AIM OF THE EXERCISE: Print the full listing exactly.

EXERCISE DATA:
[Start of Attachment]
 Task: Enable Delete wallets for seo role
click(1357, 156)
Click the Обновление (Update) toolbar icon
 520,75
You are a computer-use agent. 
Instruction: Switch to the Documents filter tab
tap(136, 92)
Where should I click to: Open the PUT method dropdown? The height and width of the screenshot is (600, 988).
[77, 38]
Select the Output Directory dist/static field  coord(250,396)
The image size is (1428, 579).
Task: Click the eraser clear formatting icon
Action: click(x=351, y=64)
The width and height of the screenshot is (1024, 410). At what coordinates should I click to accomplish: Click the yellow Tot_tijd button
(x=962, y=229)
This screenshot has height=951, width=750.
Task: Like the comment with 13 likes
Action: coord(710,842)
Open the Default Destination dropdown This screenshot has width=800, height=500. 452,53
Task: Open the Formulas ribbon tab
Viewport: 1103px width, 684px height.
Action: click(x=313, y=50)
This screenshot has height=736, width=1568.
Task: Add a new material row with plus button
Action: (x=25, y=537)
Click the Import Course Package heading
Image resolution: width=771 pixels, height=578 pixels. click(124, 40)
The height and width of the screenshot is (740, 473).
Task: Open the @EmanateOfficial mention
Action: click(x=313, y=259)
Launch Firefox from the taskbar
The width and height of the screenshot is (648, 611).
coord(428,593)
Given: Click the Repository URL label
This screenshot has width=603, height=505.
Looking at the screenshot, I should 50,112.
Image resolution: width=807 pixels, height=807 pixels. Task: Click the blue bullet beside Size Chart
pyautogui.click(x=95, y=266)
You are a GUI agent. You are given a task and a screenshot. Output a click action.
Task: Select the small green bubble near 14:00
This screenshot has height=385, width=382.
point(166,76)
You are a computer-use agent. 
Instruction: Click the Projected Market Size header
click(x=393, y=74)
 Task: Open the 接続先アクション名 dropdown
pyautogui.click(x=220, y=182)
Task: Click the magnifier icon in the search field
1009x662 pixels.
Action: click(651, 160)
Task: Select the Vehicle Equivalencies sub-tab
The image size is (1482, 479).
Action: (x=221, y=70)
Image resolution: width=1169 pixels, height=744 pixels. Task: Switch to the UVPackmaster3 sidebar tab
[End of Attachment]
EXERCISE ANSWER:
 Task: Enable Delete wallets for seo role
click(1357, 156)
Click the Обновление (Update) toolbar icon
 520,75
You are a computer-use agent. 
Instruction: Switch to the Documents filter tab
tap(136, 92)
Where should I click to: Open the PUT method dropdown? The height and width of the screenshot is (600, 988).
[77, 38]
Select the Output Directory dist/static field  coord(250,396)
The image size is (1428, 579).
Task: Click the eraser clear formatting icon
Action: click(x=351, y=64)
The width and height of the screenshot is (1024, 410). At what coordinates should I click to accomplish: Click the yellow Tot_tijd button
(x=962, y=229)
This screenshot has height=951, width=750.
Task: Like the comment with 13 likes
Action: coord(710,842)
Open the Default Destination dropdown This screenshot has width=800, height=500. 452,53
Task: Open the Formulas ribbon tab
Viewport: 1103px width, 684px height.
Action: click(x=313, y=50)
This screenshot has height=736, width=1568.
Task: Add a new material row with plus button
Action: (x=25, y=537)
Click the Import Course Package heading
Image resolution: width=771 pixels, height=578 pixels. click(124, 40)
The height and width of the screenshot is (740, 473).
Task: Open the @EmanateOfficial mention
Action: click(x=313, y=259)
Launch Firefox from the taskbar
The width and height of the screenshot is (648, 611).
coord(428,593)
Given: Click the Repository URL label
This screenshot has width=603, height=505.
Looking at the screenshot, I should 50,112.
Image resolution: width=807 pixels, height=807 pixels. Task: Click the blue bullet beside Size Chart
pyautogui.click(x=95, y=266)
You are a GUI agent. You are given a task and a screenshot. Output a click action.
Task: Select the small green bubble near 14:00
This screenshot has height=385, width=382.
point(166,76)
You are a computer-use agent. 
Instruction: Click the Projected Market Size header
click(x=393, y=74)
 Task: Open the 接続先アクション名 dropdown
pyautogui.click(x=220, y=182)
Task: Click the magnifier icon in the search field
1009x662 pixels.
Action: click(651, 160)
Task: Select the Vehicle Equivalencies sub-tab
The image size is (1482, 479).
Action: (x=221, y=70)
Image resolution: width=1169 pixels, height=744 pixels. Task: Switch to the UVPackmaster3 sidebar tab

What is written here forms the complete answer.